Our Neighborhood
Gallery - The Rubell Family Collection
Established in 1964 in New York City, shortly after its founders Donald and Mera Rubell were married. It is now one of the world’s largest, privately owned contemporary art collections.
The collection is constantly expanding and features such well-known artists as Jean-Michel Basquiat, Keith Haring, Damien Hirst, Jeff Koons, Cindy Sherman, Kara Walker and Andy Warhol. In addition to displaying internationally established artists, the RFC actively acquires, exhibits and champions emerging artists working at the forefront of contemporary art.
Each year the Foundation presents thematic exhibitions drawn from the collection with accompanying catalogs. These exhibitions often travel to museums around the world. Recent exhibitions have been presented at the Brooklyn Museum of Art, the Palm Springs Art Museum in California and the North Carolina Museum of Art. Sponsors for recent exhibitions have included Bank of America, Puma, Audi, Lanvin and Dedon.

Wynwood Kitchen and Bar
Part of an artistic campus where guests can enjoy great food and drinks, while they lose themselves in the best of contemporary urban art, Wynwood Kitchen and Bar offers a hip, yet comfortable indoor/outdoor setting, with a pop of artistic glamour and color.



O Cinema
Cutting-edge independent cinema located in Miami’s Wynwood Arts District, that specializes in showing first-run independent, foreign, art, and niche market films.






Plant the Future
Art and design gallery where the plants are the stars.
The future is green, the future is in our hands, it is time to Plant the Future.

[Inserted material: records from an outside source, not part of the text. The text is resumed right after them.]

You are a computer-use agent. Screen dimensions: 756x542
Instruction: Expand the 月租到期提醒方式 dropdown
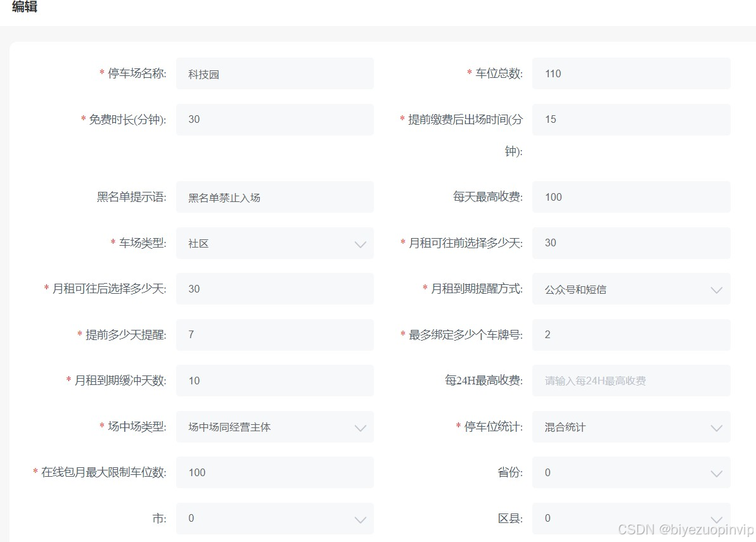pyautogui.click(x=631, y=289)
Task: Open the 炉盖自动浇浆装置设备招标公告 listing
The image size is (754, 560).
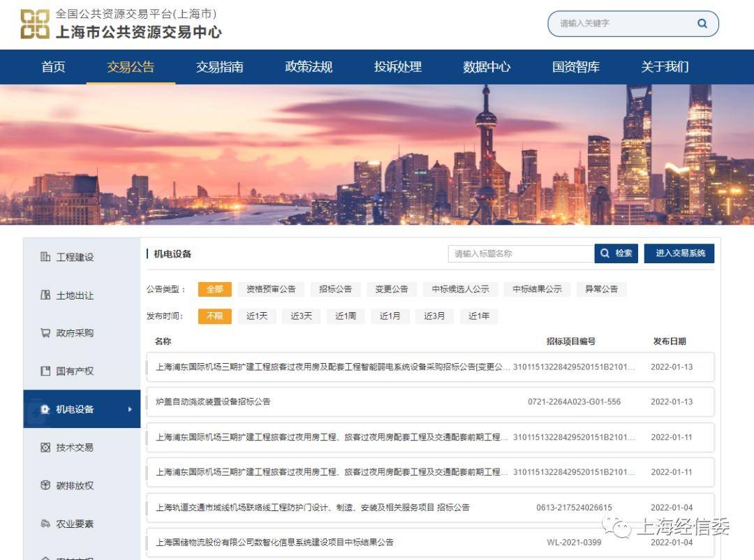Action: tap(213, 401)
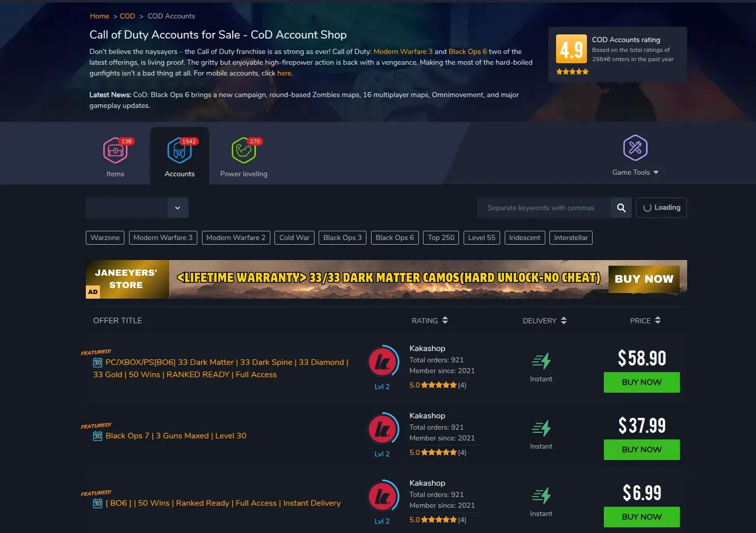Open the Power leveling muscle icon
This screenshot has height=533, width=756.
(244, 151)
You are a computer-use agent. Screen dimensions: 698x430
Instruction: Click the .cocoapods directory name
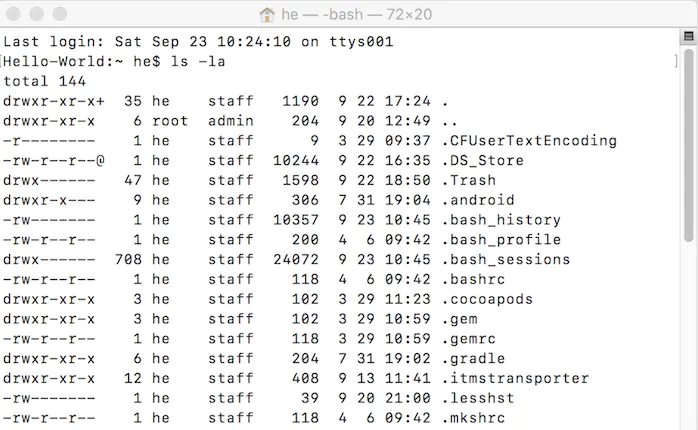pyautogui.click(x=487, y=299)
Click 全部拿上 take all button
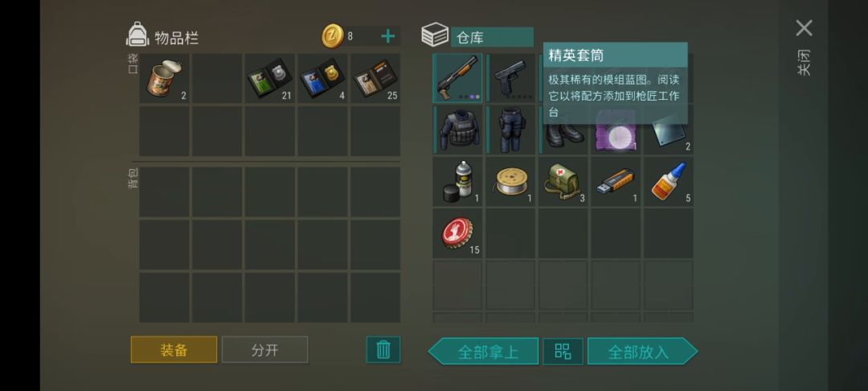 coord(483,351)
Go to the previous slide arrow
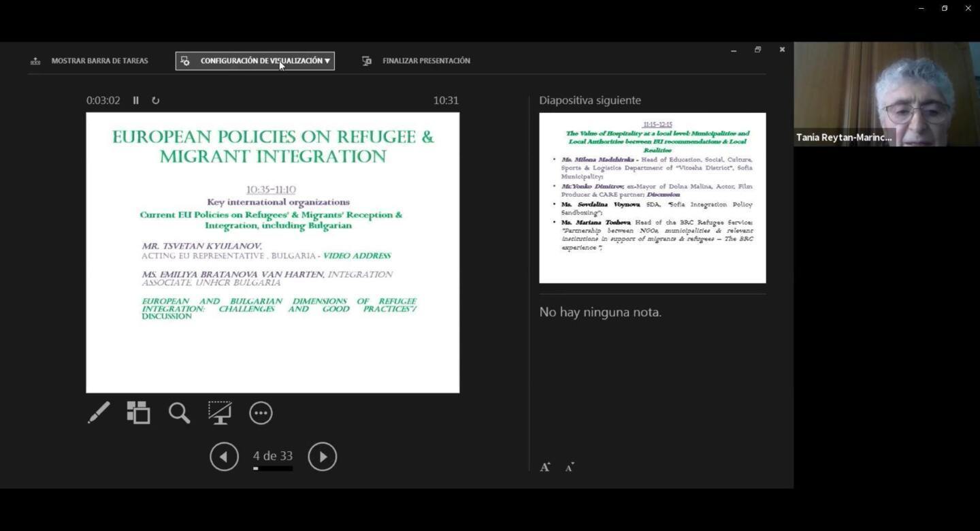980x531 pixels. pos(224,457)
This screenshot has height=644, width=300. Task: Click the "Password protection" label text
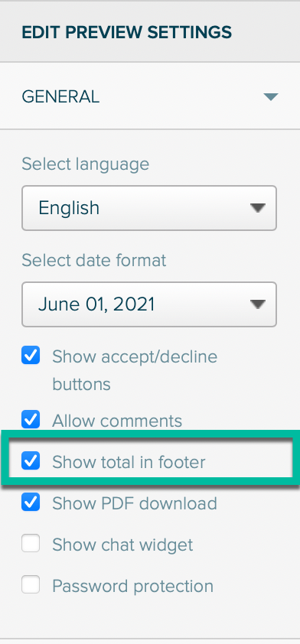coord(132,586)
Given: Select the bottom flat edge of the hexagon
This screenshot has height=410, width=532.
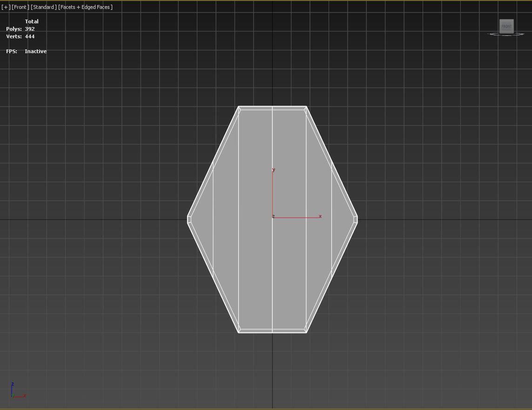Looking at the screenshot, I should point(272,331).
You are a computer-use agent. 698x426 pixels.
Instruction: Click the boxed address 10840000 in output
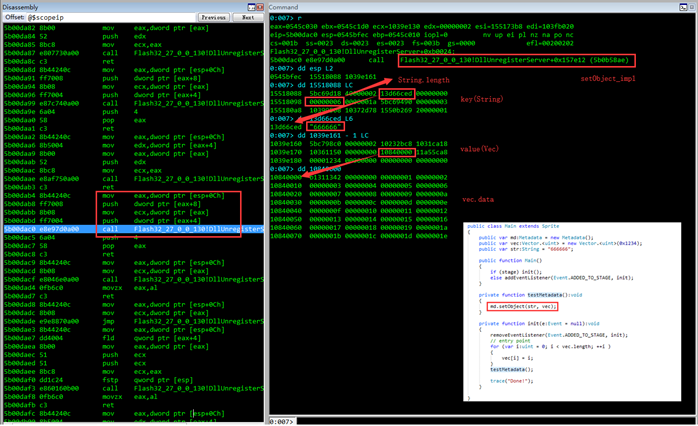coord(397,152)
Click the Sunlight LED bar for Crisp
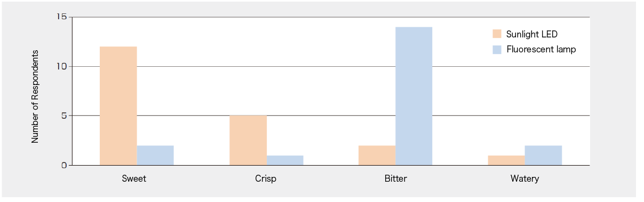Image resolution: width=644 pixels, height=202 pixels. [x=248, y=140]
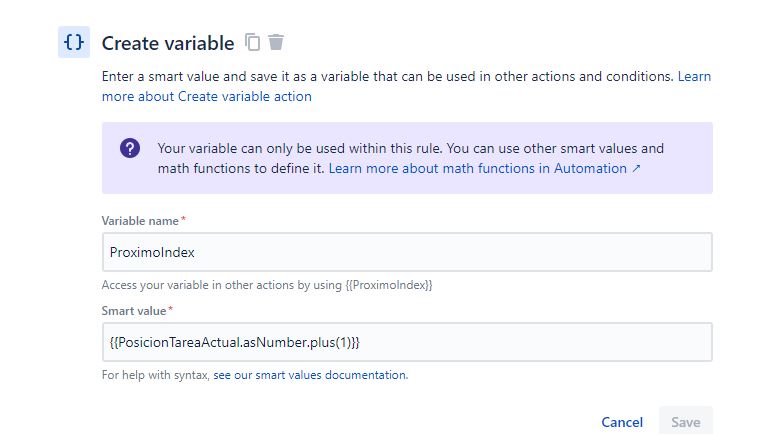Click the Create variable heading
The height and width of the screenshot is (434, 782).
tap(168, 43)
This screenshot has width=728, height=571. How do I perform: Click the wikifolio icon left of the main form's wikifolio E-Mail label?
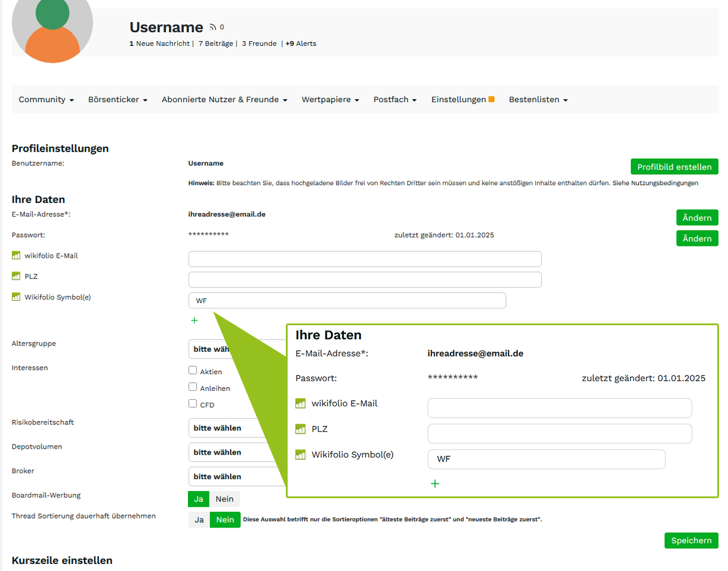[x=16, y=256]
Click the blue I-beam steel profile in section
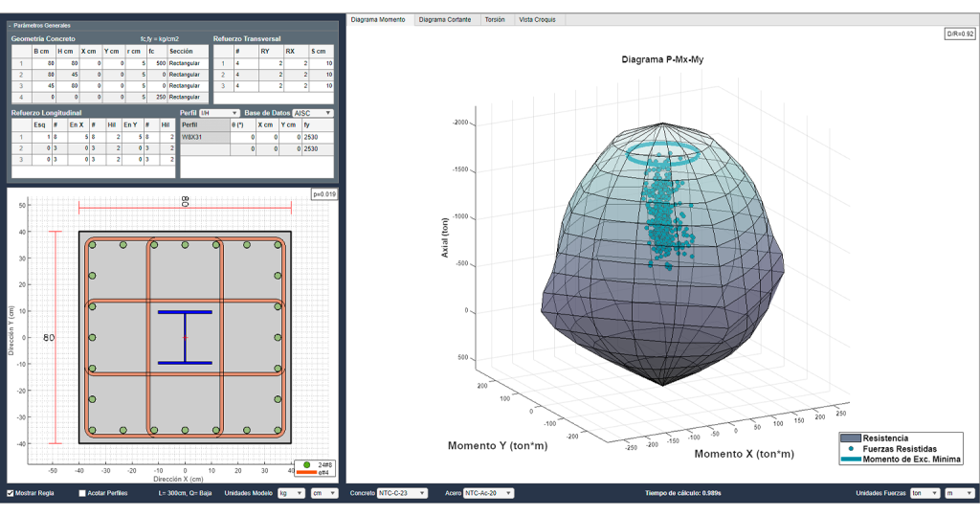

Plant The Future utilizes only live plants (no cut flowers) in its creations, offering a “green” alternative to traditional floral arrangements.

Panther Coffee
It’s hard to miss the coffee house with colorfully painted walls and orange patio chairs in graffiti-splashed Wynwood.
Inside, the industrial space percolates with camaraderie as neighborhood artists and professionals stop in for a caffeine fix.
Owner Joel Pollock was working as a roaster in Portland, Ore.,
when he met his wife, Leticia, at a coffee convention in Minneapolis. She grew up in the coffee region of Serra da Mantiquera in Brazil, and was employed by an Italian espresso machine company.